* **EXCERPT**:
%%
Neelix IO Pty Ltd • Oct 31, 2024

Modern environment of CEOs and C-Suite executives

Times are changing for executives - it's not enough to be able to stay in the role through personal traits and strategic vision. ESG expectations are evolving. Evidence of well-governed and sustainable decisions will likely become a mandatory requirement for executives to be successful and even legally compliant. The personal cost of poor decision-making is rising, even if the director has her / his own justification.


“In today’s turbulent environment, leaders may be tempted to stick with the approaches that have worked for them in the past — regardless of whether they are still fit for purpose — rather than rethinking and changing the way they lead. But the costs of leaders remaining in the familiar zone can be high” -  McKinsey & Company,
The State of Organizations 2023.


Executives are expected to continually improve things and push the boundaries of what is possible. C-suite leaders are often trained on the “it’s a lonely job at the top” theme. To complicate matters further, executives often feel pressured to achieve results and feel the need to take action and accept risks. The work is exponentially harder for leaders who push the envelope and desire to build extraordinary companies.


Executives need to “use all five senses to glean intelligence” -
Georgie Dickins, Stratospheric CEOs: Inspirational real-world lessons in leadership for the modern-day leader. 


This article provides a critical thinking lens on what is needed to achieve sustainable success.


Key reason why executives fail to deliver change

Corporate Executive Board (CEB) estimates that50% to 70% of executives fail within 18 months of taking on a role. One of the key reasons is: "They don’t prioritize listening and learning — and fail at managing change".


These challenges occur when executives inadvertently breach psychological safety, sponsor "yes-man" culture, tribal politics, and make decisions with a strong bias towards past personal experiences as opposed to specific, latest evidence. 


Probability of failure increases when CEOs concentrate power and disable collective intelligence to an extent that procedural checks and balances become ineffective.


Modern decision-making pattern for successful CEOs or a C-Suite executives

Recognise the unintended threats

Many leaders believe that a command-and-control style of decision making is required to enable subordinates to do what they do best and to convey clarity to the organization. This is an outdated view that does not align with the implied expectations of due diligence associated with the modern environment and does not align with the best behaviors needed to build high-performing teams.


First, the command-and-control style of decision-making implies unilateral decision-making, even if trusted persons have been consulted. Therefore, this leadership style implies the need to know almost everything in order to make a decision - this is not a realistic proposition. In the context of modern internal and external complexity, "leaders do not need to know everything" -
Tony Martingetti and Mike Ettore podcast.
%%
* **DATASET ROWS**:
%%
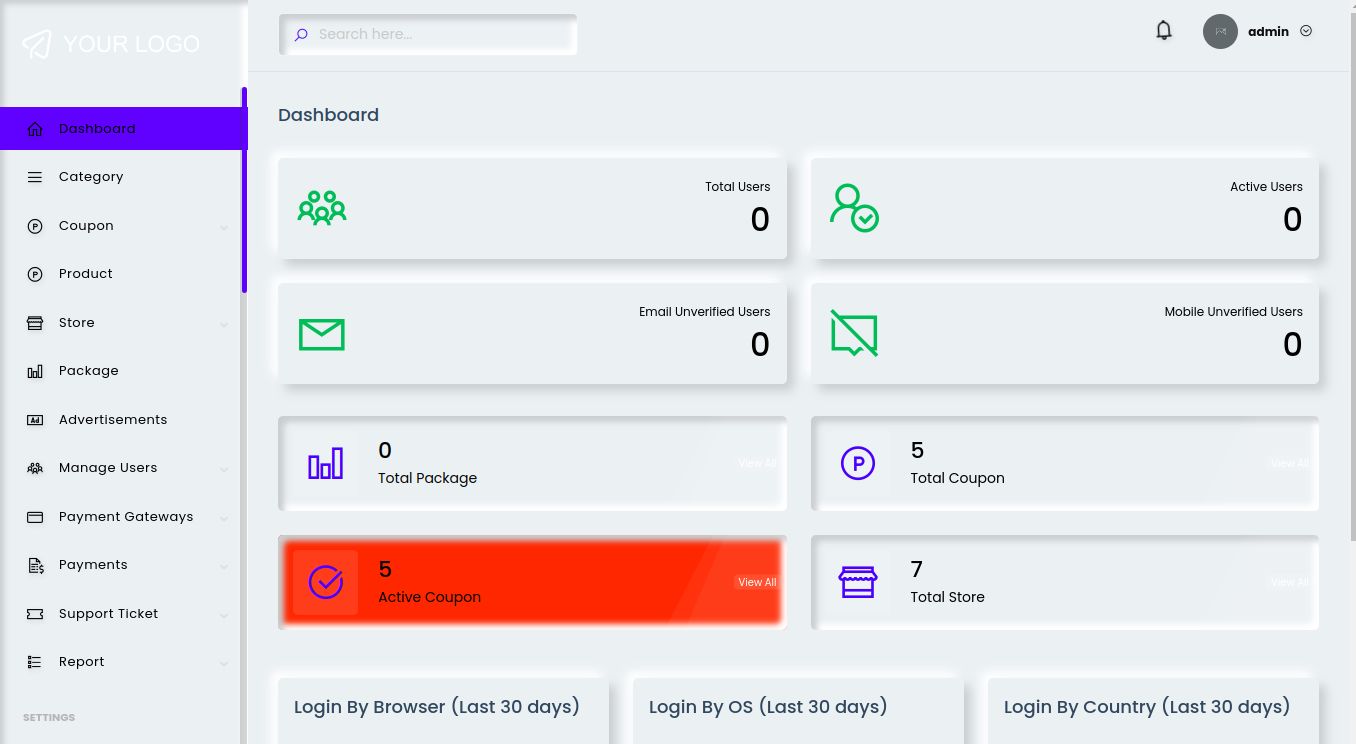The height and width of the screenshot is (744, 1356).
Task: Click the Total Store shop icon
Action: (858, 582)
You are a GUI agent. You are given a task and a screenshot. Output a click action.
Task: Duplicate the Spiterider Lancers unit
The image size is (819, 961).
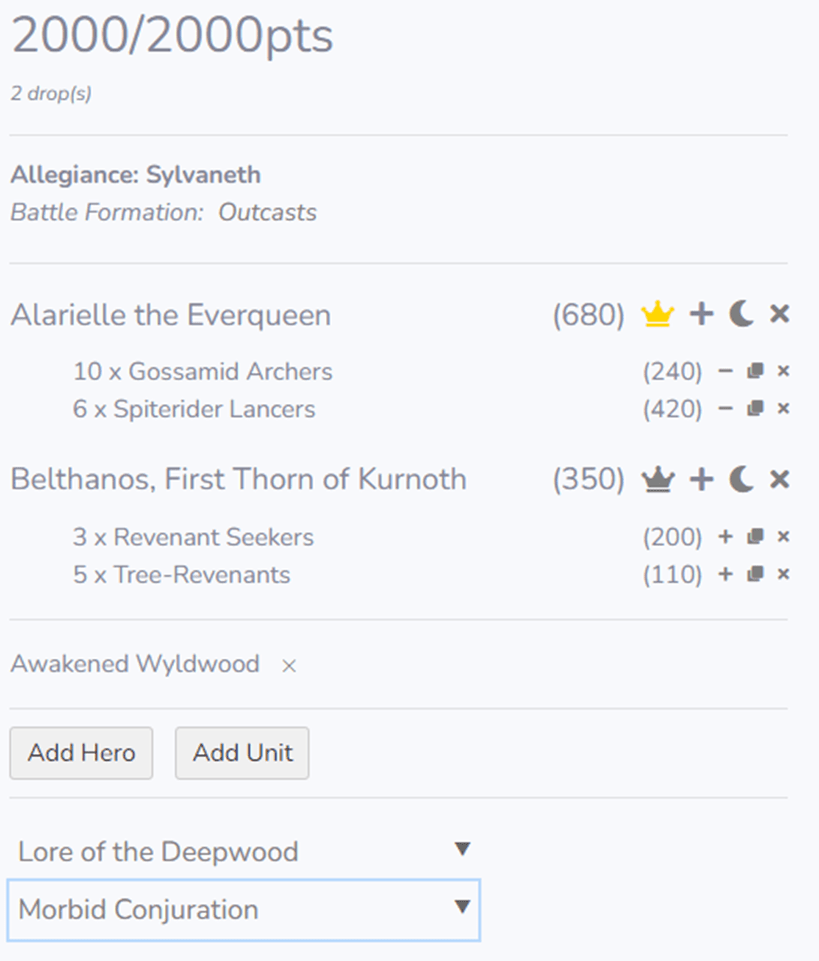(756, 409)
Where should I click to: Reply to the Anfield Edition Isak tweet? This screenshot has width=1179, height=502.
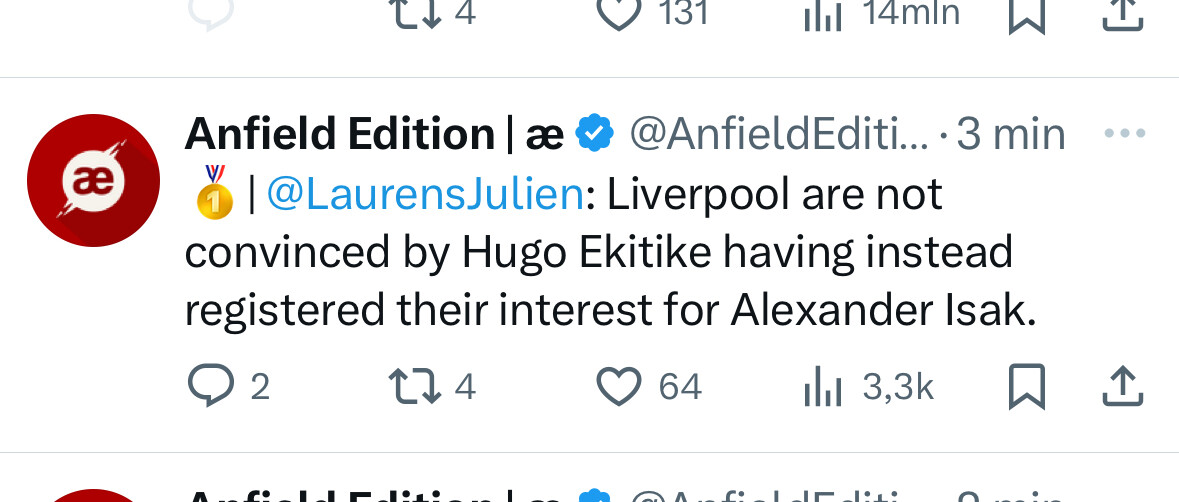(208, 385)
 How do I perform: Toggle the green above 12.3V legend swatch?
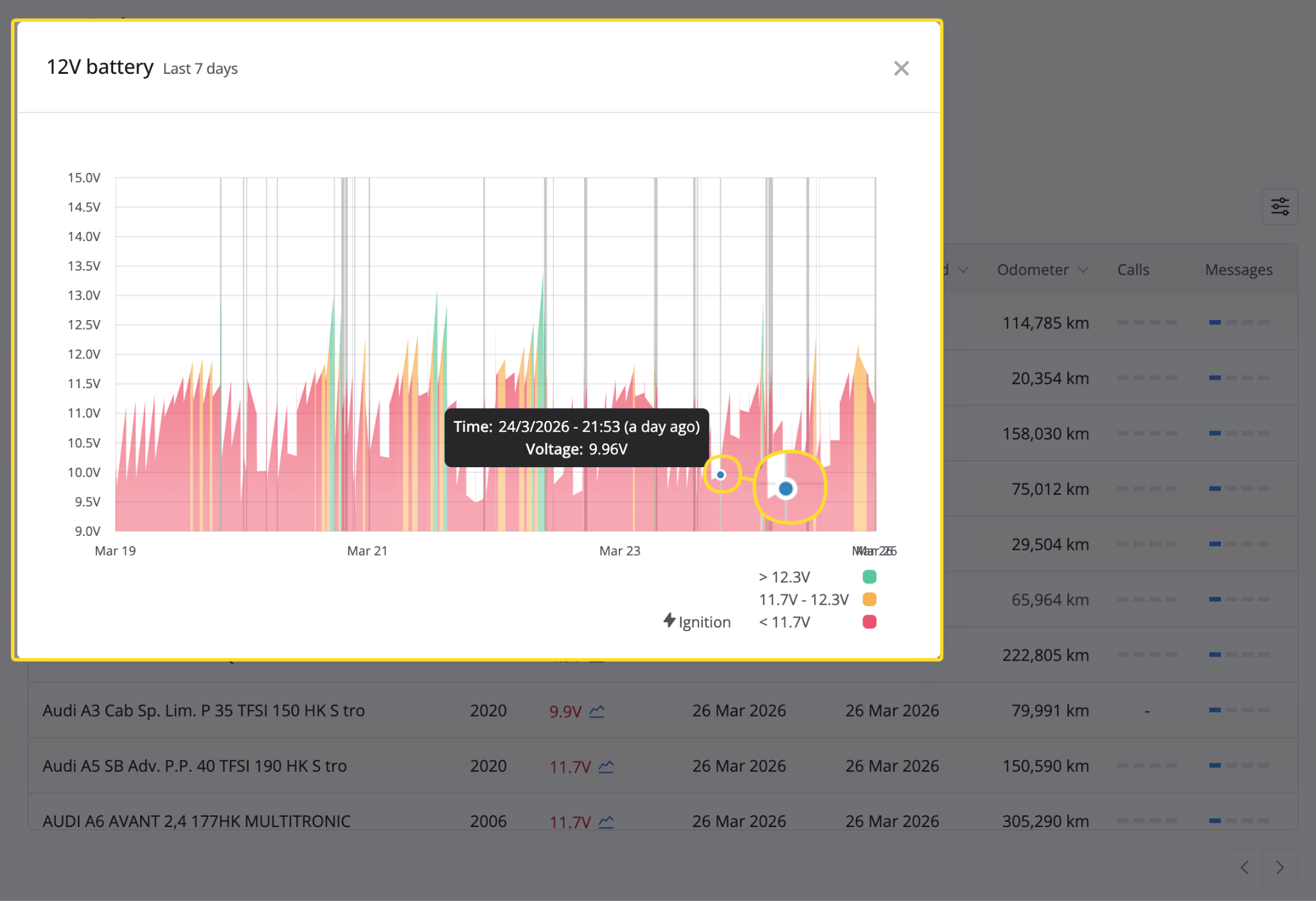pos(869,576)
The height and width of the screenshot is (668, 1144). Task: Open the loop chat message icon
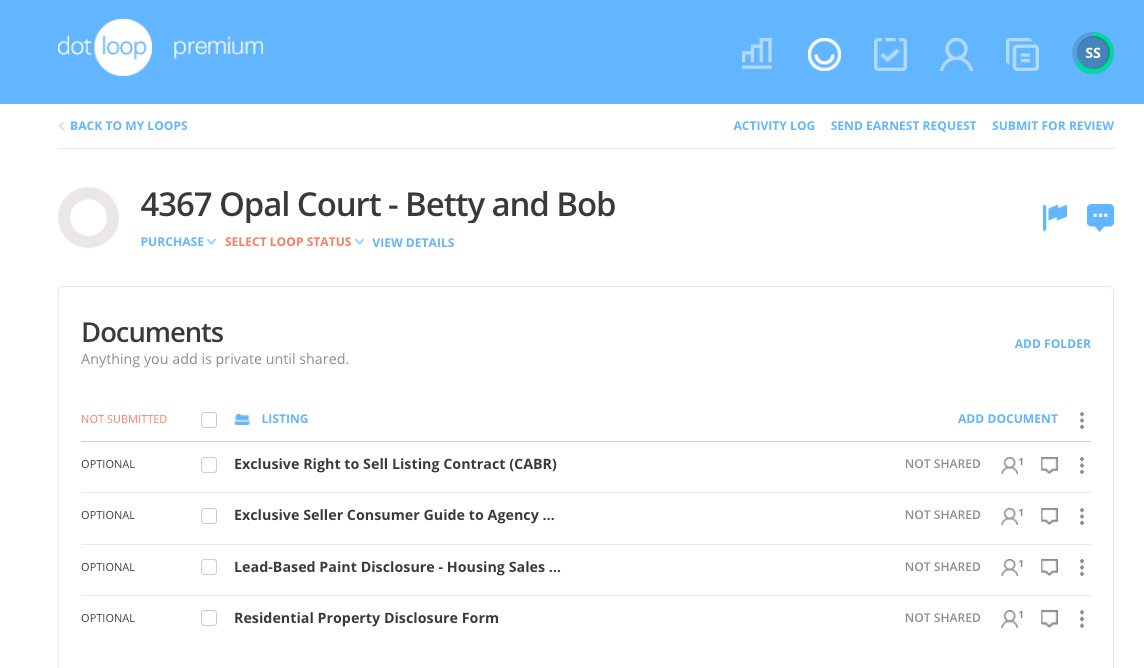coord(1100,216)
%%
* **ACTIONS TO TAKE**:
A - Using the article on executive leadership above, mark each statement yes or no, and quote the words from the article that decide it:
(i) Personal traits and strategic vision are enough for an executive to stay in the role.
(ii) The command-and-control style of decision making fits the behaviors needed to build high-performing teams.
(iii) The probability of failure rises when CEOs concentrate power.
B - List every source that the article on executive leadership credits for a quotation or an estimate.

* **TASK-BY-TASK SOLUTIONS**:
A -
(i) No: "it's not enough to be able to stay in the role through personal traits and strategic vision"
(ii) No: "does not align with the best behaviors needed to build high-performing teams"
(iii) Yes: "Probability of failure increases when CEOs concentrate power and disable collective intelligence"

B -
- McKinsey & Company, The State of Organizations 2023
- Georgie Dickins, Stratospheric CEOs: Inspirational real-world lessons in leadership for the modern-day leader
- Corporate Executive Board (CEB)
- Tony Martingetti and Mike Ettore podcast